● **Task inputs**:
START
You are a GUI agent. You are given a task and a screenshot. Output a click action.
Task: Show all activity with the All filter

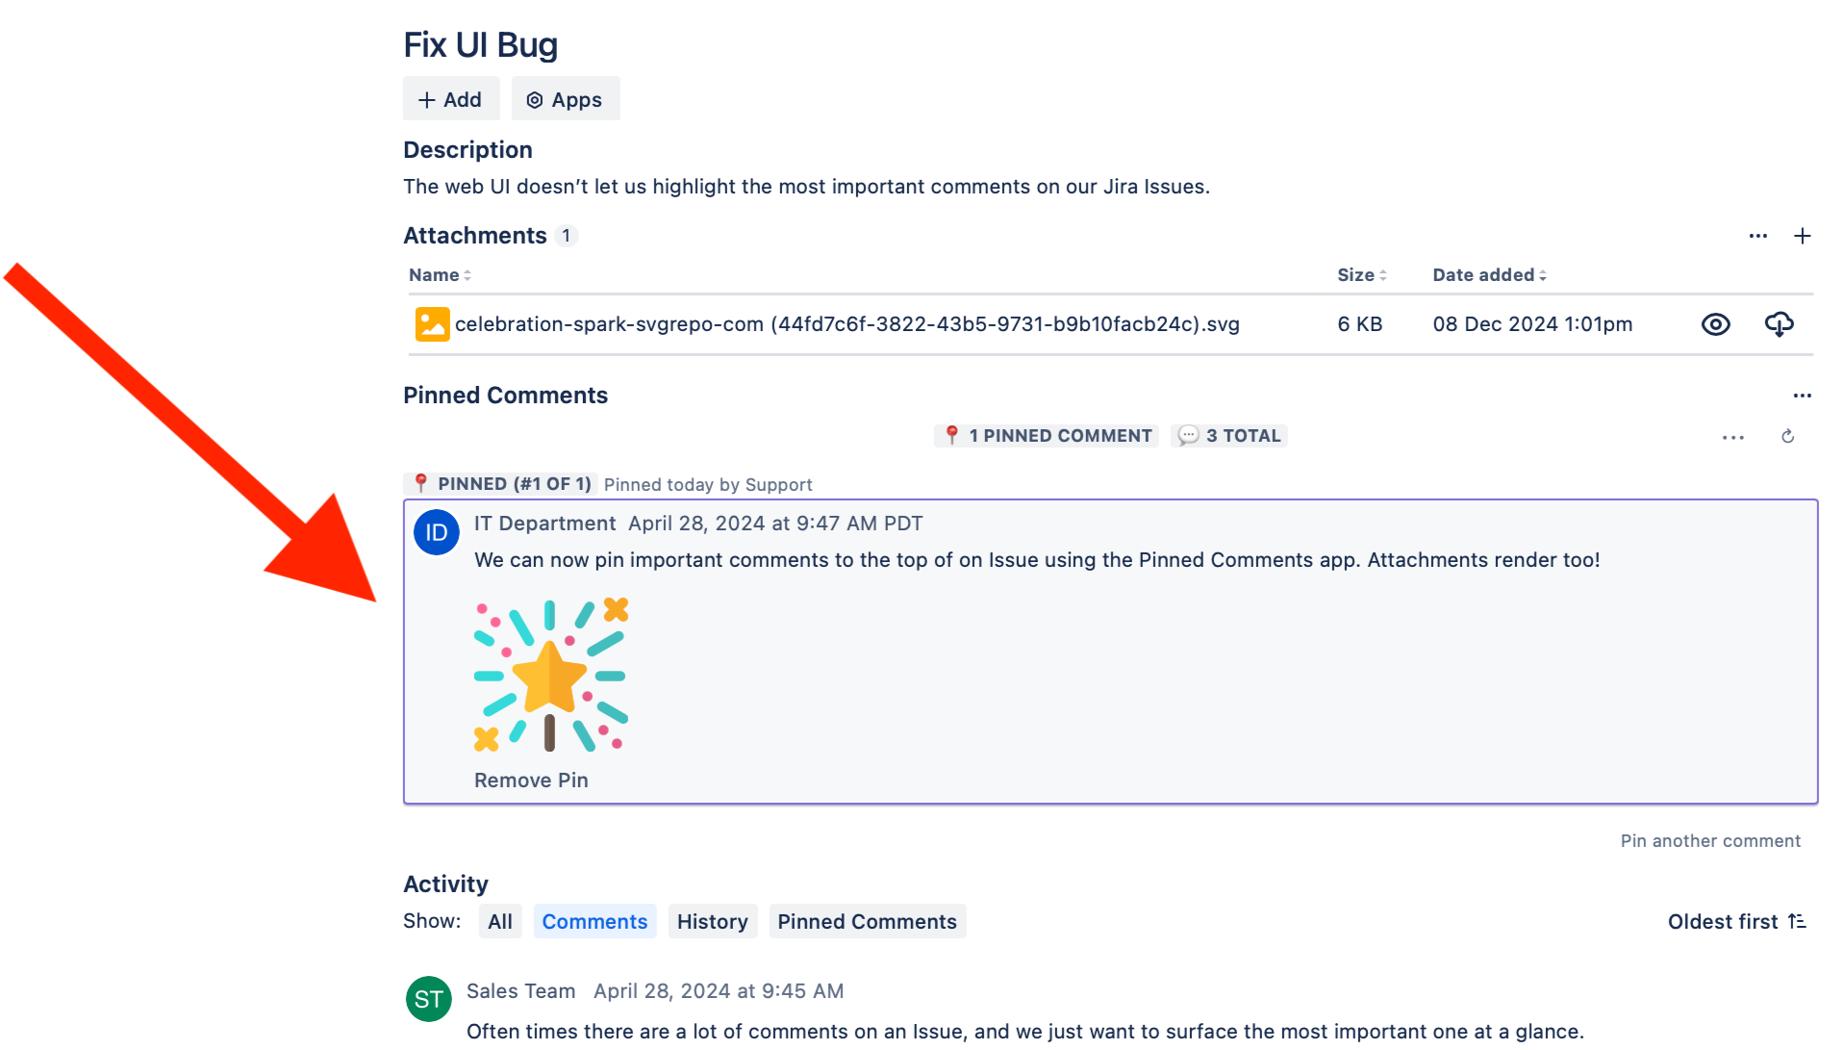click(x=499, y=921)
END
START
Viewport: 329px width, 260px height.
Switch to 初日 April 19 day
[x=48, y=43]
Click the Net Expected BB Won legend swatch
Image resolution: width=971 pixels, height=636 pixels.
END
START
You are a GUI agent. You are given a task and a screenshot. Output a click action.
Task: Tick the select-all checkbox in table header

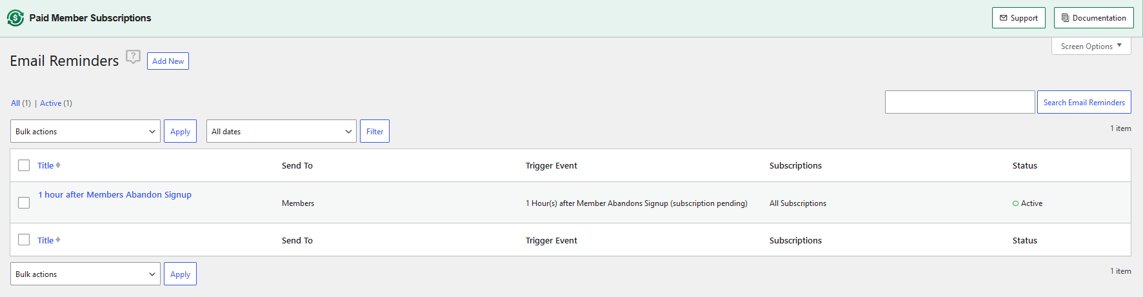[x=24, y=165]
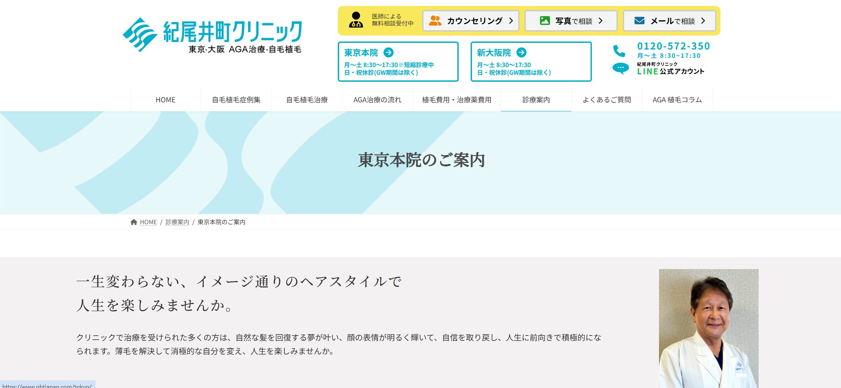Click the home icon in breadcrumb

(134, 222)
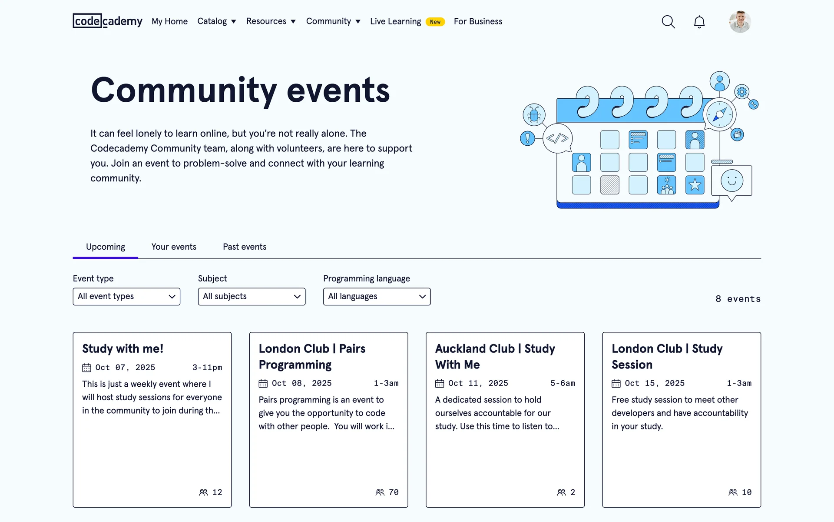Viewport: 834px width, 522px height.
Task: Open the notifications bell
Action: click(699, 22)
END
Print the records between the line containing "Viewport: 329px width, 260px height." and the line containing "Image resolution: width=971", inclusive, reproducing each line verbatim.

Viewport: 329px width, 260px height.
Switch to 初日 April 19 day
[x=48, y=43]
Click the Net Expected BB Won legend swatch
Image resolution: width=971 pixels, height=636 pixels.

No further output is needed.